● **Task directions**
Retype, exactly and with both ends included, the lines below from the one containing "Given: Select default.xbe file in local list" through the end; omit the pictures.
[Records for processing — start]
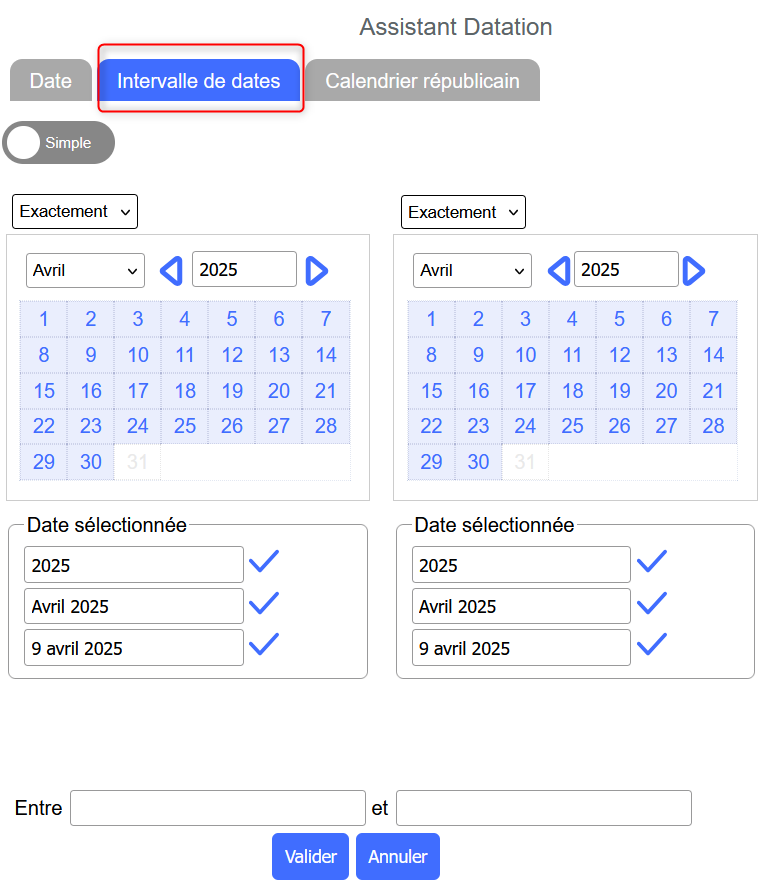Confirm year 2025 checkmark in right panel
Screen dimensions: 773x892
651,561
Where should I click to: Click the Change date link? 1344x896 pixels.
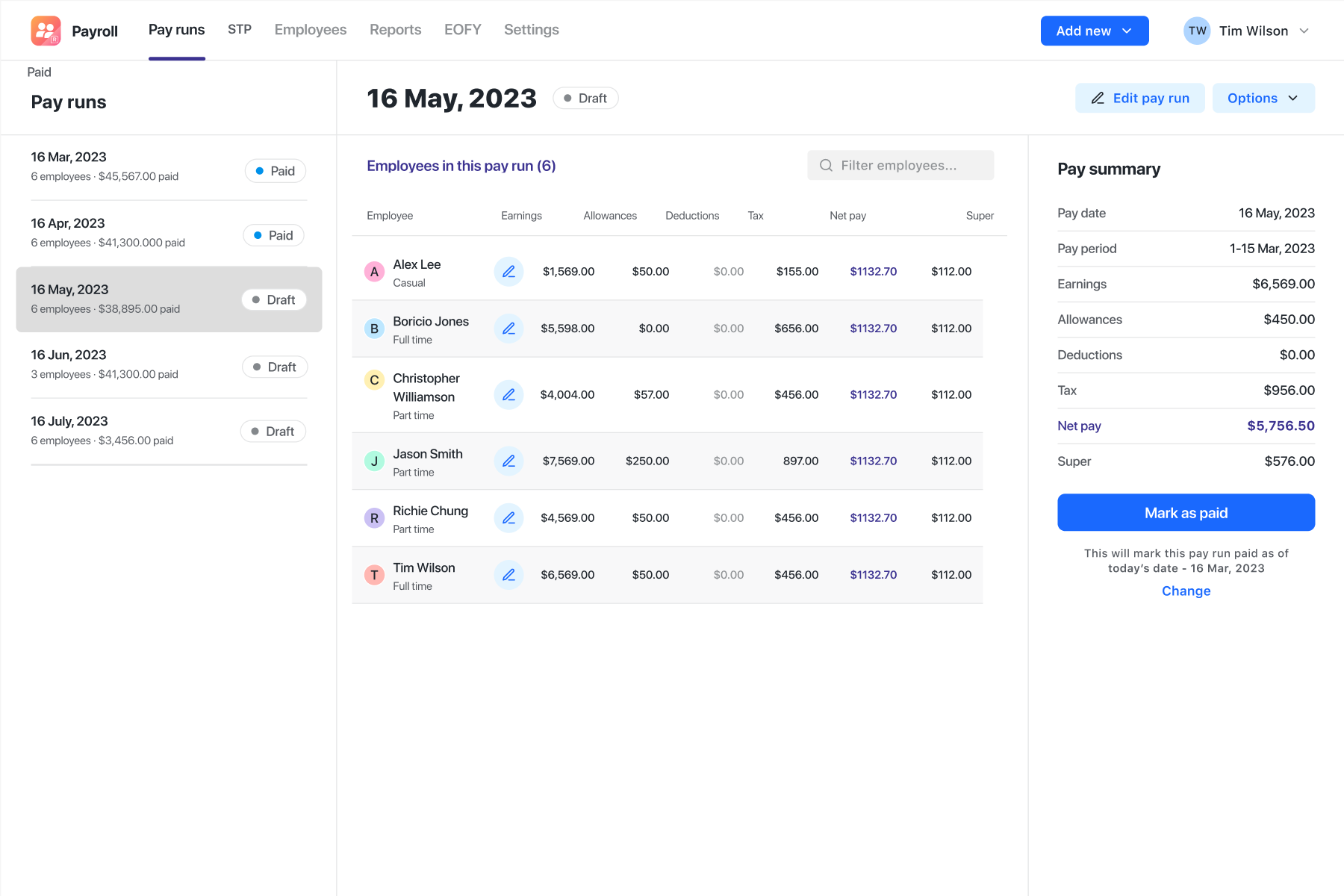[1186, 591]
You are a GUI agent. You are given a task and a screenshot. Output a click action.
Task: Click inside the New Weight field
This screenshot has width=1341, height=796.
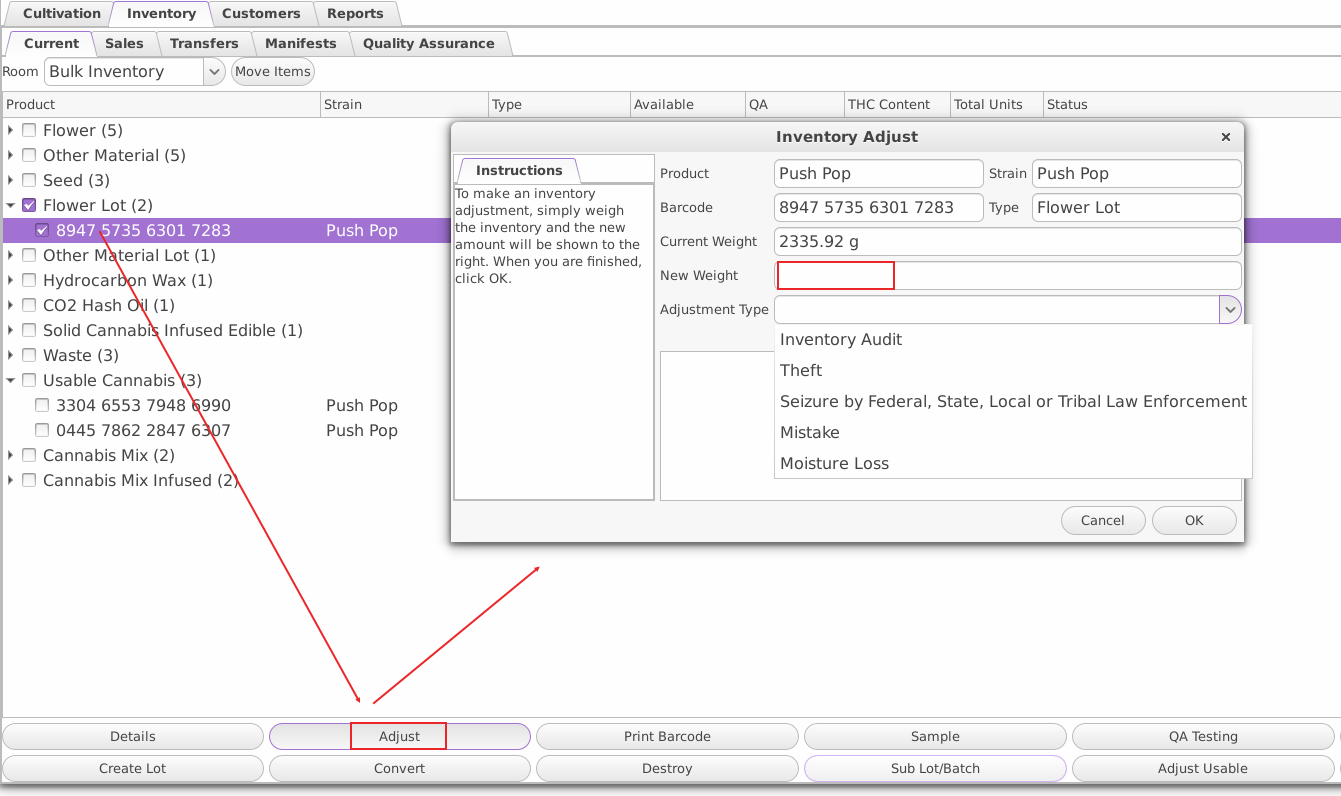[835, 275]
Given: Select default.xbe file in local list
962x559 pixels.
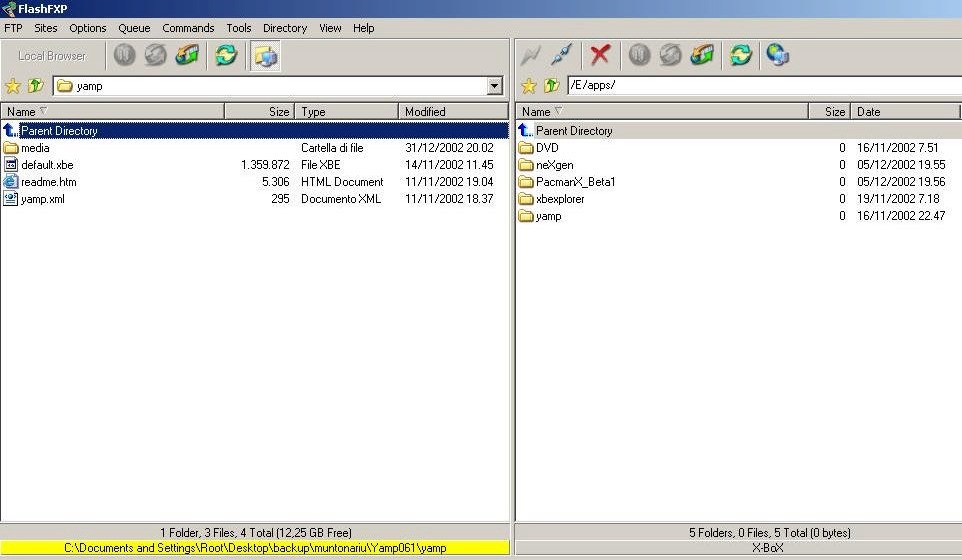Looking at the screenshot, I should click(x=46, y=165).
[Records for processing — finish]
● **Exercise response**
Given: Select default.xbe file in local list
962x559 pixels.
Looking at the screenshot, I should click(x=46, y=165).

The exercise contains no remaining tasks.